L'odyssée du 31127
« Je ne me souviens plus si c’est à Avignon ou à Nîmes qu’une femme m’attendait au bureau de la Croix rouge. Cette dame me dit que ma mère est très malade et qu’elle ne pourra pas venir m’attendre à la gare. Je comprends. Inutile de me faire un dessin. J’aurais fait n’importe quoi, même retourner en Allemagne, pourvu qu’elle soit en vie, mais à quoi bon ? Tout ce que je peux penser n’a aucune valeur, en face du destin…. » (juin 1945)
Alors qu’il est encore dans le train, sur le chemin du retour, Jean Dombras apprend le décès de sa mère. Il n’en aura confirmation qu’à son arrivée, en constatant son absence sur le quai. Il n’en aurait pu être autrement pour une mère aimante, minée d’inquiétude à imaginer ce fils déporté subir les pires outrages. Si elle avait été vivante, elle aurait couru jusqu’à la gare pour le prendre dans ses bras. Une fois encore, dans ce récit-témoignage couché sur papier par un déporté, surgit cette urgence à choyer l’humanité chez l’Autre, qu’il soit un ami, un camarade de combat, ou sa propre mère. Mais dans ce dernier cas, la blessure est ravivée et attisée par un sentiment de culpabilité incoercible vis-à-vis de ceux qui ont eu à subir, dans l’ignorance et la solitude, la déportation d’un être aimé. C’est alors pour le rescapé une douleur qui s’ajoute à la douleur, indicible. Au point de mettre en balance l’idée d’un retour dans l’enfer des camps avec l’espoir imaginaire de la vie sauvée d’une mère pourtant déjà disparue.

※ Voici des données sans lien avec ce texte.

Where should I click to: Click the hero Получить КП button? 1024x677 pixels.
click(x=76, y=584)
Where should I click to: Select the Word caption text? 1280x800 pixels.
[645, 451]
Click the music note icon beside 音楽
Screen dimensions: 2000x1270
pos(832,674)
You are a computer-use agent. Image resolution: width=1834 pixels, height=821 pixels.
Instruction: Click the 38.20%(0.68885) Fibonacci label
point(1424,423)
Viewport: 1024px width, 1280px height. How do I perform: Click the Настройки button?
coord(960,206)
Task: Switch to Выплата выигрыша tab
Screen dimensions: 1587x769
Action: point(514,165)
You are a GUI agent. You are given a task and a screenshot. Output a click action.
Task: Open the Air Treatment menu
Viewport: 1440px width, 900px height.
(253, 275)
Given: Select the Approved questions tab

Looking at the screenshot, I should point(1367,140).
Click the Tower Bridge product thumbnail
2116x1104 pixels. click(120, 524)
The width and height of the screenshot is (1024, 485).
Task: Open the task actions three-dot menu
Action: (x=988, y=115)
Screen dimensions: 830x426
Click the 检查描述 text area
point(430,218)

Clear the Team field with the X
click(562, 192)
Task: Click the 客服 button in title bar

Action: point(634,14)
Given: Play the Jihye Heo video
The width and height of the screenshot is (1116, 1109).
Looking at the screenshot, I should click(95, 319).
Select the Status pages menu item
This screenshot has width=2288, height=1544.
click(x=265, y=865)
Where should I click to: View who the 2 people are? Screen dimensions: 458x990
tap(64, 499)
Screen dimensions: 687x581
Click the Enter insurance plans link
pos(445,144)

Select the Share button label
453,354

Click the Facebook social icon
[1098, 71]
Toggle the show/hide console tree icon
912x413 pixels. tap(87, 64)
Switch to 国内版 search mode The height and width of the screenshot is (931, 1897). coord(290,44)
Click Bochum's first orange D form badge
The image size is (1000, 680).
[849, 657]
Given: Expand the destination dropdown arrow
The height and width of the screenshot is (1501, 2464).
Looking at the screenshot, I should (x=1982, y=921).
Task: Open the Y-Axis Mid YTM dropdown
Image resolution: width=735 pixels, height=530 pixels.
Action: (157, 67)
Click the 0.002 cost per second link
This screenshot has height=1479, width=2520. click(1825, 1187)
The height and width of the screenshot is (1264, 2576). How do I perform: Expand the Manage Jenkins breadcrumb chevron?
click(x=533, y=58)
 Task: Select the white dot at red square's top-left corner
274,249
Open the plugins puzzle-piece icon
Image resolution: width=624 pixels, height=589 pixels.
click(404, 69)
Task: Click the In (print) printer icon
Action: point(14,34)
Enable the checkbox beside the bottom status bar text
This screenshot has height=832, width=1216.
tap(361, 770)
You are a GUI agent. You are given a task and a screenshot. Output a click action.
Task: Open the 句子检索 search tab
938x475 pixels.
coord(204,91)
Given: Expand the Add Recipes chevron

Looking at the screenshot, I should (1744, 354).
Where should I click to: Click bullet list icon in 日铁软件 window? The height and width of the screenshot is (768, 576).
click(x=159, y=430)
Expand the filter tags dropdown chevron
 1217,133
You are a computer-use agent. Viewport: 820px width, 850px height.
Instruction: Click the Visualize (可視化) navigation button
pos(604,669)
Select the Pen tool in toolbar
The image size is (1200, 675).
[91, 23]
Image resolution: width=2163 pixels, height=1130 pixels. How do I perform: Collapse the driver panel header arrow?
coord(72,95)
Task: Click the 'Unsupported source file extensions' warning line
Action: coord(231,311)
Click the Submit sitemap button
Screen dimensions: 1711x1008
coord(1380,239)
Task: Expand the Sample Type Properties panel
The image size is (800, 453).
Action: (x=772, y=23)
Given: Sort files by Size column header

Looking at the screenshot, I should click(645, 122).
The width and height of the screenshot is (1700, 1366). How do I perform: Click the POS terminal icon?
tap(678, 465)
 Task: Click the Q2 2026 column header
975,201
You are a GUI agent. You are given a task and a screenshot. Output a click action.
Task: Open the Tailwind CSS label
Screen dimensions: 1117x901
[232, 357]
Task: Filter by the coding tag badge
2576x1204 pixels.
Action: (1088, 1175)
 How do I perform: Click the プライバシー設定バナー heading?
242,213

Le récit de Jean Dombras est un témoignage brut, « criant de vérité et d’authenticité » comme le dit le Journal Midi Libre au moment de sa sortie. Tout a « bel et bien existé » ! Malheureusement, la page ne peut se tourner sans dégât, et si le 30 avril 1945, l’odyssée du déporté 31127 prend fin, celui-ci perd à vingt ans à peine « la vivacité de sa jeunesse », écartelé entre son expérience concentrationnaire, et l’absence de sa mère, morte de chagrin quelques semaines à peine avant son retour. De toute cette horreur et de toute cette fureur naît tout de même chez Jean Dombras, tel un sursaut salvateur, la volonté de témoigner pour que jamais « ne puisse se dérouler le voile de l’oubli sur cet accès de folie dans le passé d’un pays européen ».
Jean Dombras est né le 4 mai 1924 à Lunel (Hérault). A 19 ans, il rentre en résistance contre l’occupant et participe à la distribution de tract et de journaux clandestins. Dénoncé, il est arrêté le 21 avril 1944. D'abord interné à Compiègne, il sera envoyé le 21 mai 1944 dans le camp de concentration de Neuengamme puis à Brunswick, son camp annexe installé à proximité d'une usine, et enfin à Ravensbrück où il retrouvera la liberté.
L’odyssée du 31127de Jean DOMBRAS – Editions ATLAS (Béziers)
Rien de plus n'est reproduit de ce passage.